Dr. Yabroff commented that parsing the exact drivers of costs is difficult. However, her studies have shown that costs of hospitalizations and greater use of surgery and adjuvant therapy among the elderly are also contributors. “The larger number of patients with cancer is a trend that we can comfortably predict as continuing and a future driver of cancer care costs. There’s more uncertainty about how treatment trends will impact the costs of care in the future,” said Dr. Yabroff.

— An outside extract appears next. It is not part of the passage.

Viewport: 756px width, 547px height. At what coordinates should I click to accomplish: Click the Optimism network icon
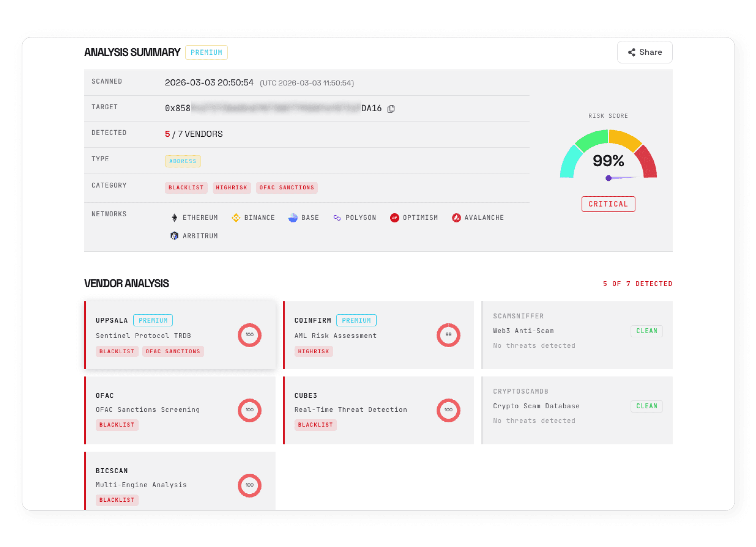pyautogui.click(x=395, y=218)
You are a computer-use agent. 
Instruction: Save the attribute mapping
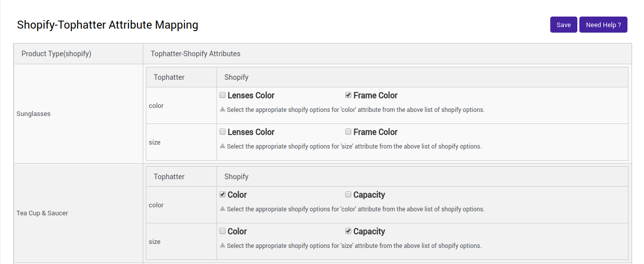click(563, 25)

It is projected that in 2011, health-care spending in the United States will cost approximately $2.7 trillion, accounting for almost 18% of our gross domestic product (GDP). We spend more per person and a greater proportion of GDP on health care than any other country. Cancer care costs are about 5% of our total health-care spending, and although we have seen major advances in treatments and survival rates over the past several decades, if the escalating growth in oncology spending remains unchecked, it will contribute to the greater ills and insolvency facing vital parts of our delivery system.

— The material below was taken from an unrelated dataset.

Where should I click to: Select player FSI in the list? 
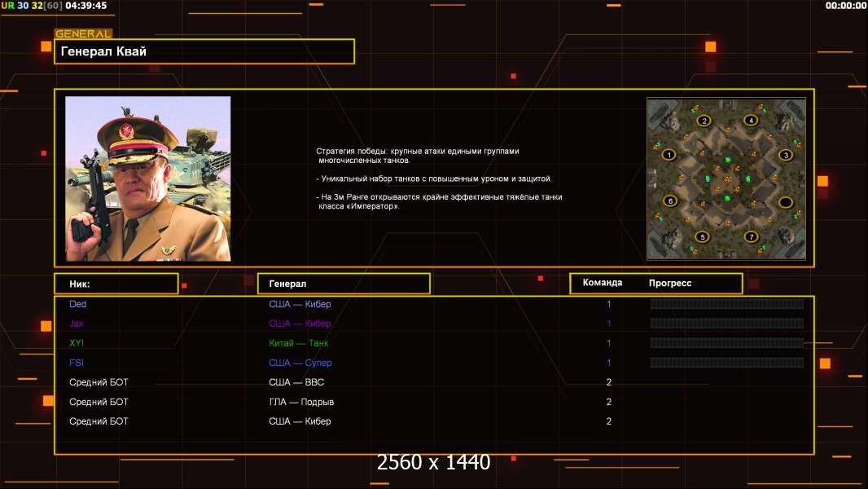(x=77, y=363)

Finding value within the multiple layers of our cancer care delivery system is an enormous challenge that requires honest examination of which therapeutic strategies provide the best, most cost-effective outcomes. Studies have shown that although the quantity and costs of services and drugs have increased at disquieting rates, it is the sheer number of new cases and longer survival rates of patients with cancer that are the main drivers of burgeoning spending.
Expenditures will be of even greater concern as the baby boomer population begins swelling the already financially stressed Medicare program in 2011. Identifying and understanding the drivers of costs help policymakers and health-care experts wrestle with possible solutions. ■
Disclosure: Dr. Bach has received speaking fees from Genentech. Drs. Buzdar and Trogdon reported no potential conflicts of interest.
1. Bach PB, Mirkin JN, Luke JJ: Episode-based payment for cancer care: A proposed pilot for Medicare. Health Affairs 30:500-509, 2011.
2. Tangka FK, Trogdon JG, Richardson LC, et al: Cancer treatment cost in the United States: Has the burden shifted over time? Cancer 116:3477–3484, 2010.